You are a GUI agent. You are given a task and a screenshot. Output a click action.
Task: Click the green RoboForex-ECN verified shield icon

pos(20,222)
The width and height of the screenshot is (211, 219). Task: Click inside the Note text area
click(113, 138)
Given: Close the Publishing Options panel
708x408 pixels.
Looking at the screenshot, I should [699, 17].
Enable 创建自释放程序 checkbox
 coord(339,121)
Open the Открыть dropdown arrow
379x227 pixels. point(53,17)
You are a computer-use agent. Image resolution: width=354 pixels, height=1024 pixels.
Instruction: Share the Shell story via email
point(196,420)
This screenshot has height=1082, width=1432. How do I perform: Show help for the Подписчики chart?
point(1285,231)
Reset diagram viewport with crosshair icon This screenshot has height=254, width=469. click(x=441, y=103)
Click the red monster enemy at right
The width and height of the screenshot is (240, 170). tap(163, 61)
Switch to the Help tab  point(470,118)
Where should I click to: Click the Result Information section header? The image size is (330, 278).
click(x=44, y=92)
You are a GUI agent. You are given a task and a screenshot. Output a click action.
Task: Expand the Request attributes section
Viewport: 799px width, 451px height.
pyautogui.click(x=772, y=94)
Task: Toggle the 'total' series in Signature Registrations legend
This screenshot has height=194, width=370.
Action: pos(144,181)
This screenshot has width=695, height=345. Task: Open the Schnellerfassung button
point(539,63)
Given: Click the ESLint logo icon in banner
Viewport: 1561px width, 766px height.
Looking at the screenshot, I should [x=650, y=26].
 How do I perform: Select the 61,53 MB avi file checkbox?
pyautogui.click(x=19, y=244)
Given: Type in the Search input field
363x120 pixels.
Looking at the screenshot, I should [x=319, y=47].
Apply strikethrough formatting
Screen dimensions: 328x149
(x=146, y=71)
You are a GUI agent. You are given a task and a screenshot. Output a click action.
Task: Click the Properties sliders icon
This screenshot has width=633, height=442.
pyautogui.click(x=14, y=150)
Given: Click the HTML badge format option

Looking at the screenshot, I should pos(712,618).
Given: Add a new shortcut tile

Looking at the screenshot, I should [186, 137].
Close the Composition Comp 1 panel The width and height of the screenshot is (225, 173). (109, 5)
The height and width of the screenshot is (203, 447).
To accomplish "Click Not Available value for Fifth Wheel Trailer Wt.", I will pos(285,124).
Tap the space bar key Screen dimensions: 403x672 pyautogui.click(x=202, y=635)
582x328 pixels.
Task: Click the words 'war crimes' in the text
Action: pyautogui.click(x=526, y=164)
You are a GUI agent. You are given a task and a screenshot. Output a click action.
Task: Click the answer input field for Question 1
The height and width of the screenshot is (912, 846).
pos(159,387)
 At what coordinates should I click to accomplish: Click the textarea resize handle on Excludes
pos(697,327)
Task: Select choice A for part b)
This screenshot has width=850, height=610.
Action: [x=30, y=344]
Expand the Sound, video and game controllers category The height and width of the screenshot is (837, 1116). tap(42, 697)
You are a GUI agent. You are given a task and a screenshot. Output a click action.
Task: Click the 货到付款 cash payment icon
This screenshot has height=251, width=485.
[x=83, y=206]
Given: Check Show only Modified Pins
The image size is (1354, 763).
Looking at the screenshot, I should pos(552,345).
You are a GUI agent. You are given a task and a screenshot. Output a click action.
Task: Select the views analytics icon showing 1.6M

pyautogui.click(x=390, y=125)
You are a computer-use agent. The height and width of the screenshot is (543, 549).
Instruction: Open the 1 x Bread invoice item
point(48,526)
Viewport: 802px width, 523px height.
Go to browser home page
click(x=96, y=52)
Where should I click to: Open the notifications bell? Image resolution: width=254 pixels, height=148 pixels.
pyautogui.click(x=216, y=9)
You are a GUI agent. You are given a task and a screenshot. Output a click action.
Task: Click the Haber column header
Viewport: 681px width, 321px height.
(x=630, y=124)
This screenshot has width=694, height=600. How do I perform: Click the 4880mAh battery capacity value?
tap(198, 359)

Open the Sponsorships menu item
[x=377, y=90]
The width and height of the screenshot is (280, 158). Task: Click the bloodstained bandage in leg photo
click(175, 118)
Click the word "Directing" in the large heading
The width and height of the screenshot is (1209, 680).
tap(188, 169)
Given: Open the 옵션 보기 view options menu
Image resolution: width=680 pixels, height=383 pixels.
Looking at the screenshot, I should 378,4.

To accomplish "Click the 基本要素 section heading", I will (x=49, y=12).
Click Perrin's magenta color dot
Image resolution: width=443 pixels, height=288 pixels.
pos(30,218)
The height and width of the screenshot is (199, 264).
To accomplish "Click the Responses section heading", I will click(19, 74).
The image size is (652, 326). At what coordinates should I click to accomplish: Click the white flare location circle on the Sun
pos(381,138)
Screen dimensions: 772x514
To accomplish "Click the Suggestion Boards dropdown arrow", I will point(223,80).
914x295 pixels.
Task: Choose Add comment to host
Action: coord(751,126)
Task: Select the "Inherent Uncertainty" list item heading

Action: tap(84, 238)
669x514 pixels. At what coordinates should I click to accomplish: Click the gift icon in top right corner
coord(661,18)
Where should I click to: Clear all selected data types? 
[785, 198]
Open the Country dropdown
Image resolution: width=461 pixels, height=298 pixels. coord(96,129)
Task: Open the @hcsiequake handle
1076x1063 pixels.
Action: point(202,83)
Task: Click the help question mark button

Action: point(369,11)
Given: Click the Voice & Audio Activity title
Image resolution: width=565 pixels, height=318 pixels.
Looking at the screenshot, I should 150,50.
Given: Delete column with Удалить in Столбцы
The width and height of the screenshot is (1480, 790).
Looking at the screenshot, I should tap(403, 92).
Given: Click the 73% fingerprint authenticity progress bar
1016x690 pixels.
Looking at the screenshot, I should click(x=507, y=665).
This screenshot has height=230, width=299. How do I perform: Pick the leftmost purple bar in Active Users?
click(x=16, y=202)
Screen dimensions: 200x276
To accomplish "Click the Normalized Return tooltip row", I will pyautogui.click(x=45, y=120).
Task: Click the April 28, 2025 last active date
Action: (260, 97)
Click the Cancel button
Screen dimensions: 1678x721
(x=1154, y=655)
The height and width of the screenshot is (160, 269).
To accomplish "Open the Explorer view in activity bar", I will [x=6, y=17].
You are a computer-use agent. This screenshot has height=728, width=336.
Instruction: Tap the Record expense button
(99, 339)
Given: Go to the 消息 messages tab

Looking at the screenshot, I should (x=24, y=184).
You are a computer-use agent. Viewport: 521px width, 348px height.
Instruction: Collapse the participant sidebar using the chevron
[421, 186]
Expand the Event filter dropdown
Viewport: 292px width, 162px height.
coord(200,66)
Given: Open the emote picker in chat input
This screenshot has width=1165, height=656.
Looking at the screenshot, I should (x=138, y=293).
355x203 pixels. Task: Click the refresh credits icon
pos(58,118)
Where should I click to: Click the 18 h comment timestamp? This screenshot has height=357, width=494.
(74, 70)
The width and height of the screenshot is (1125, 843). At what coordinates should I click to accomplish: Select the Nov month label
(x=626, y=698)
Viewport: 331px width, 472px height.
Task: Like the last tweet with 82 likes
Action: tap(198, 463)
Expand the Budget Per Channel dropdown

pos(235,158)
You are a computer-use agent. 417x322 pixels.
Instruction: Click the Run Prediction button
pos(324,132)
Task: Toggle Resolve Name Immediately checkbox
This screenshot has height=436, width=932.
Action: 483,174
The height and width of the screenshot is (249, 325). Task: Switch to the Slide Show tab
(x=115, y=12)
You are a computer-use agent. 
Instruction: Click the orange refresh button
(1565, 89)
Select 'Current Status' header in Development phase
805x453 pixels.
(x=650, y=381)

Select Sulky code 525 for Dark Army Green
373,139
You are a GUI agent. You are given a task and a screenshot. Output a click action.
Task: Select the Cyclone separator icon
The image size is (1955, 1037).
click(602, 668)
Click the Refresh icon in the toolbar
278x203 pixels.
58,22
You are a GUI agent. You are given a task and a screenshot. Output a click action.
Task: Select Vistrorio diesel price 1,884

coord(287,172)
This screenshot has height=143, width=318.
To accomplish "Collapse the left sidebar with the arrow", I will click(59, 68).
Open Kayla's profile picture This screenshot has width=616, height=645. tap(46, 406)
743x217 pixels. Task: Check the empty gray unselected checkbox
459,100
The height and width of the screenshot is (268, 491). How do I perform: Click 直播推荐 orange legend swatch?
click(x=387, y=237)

──────────

■ **Work to complete**: Every line from the line containing "The image size is (1955, 1037)." to the last line of the material above must be repeated exactly, and no other line.

■ **Response to this task**:
The image size is (1955, 1037).
click(602, 668)
Click the Refresh icon in the toolbar
278x203 pixels.
58,22
You are a GUI agent. You are given a task and a screenshot. Output a click action.
Task: Select Vistrorio diesel price 1,884

coord(287,172)
This screenshot has height=143, width=318.
To accomplish "Collapse the left sidebar with the arrow", I will click(59, 68).
Open Kayla's profile picture This screenshot has width=616, height=645. tap(46, 406)
743x217 pixels. Task: Check the empty gray unselected checkbox
459,100
The height and width of the screenshot is (268, 491). How do I perform: Click 直播推荐 orange legend swatch?
click(x=387, y=237)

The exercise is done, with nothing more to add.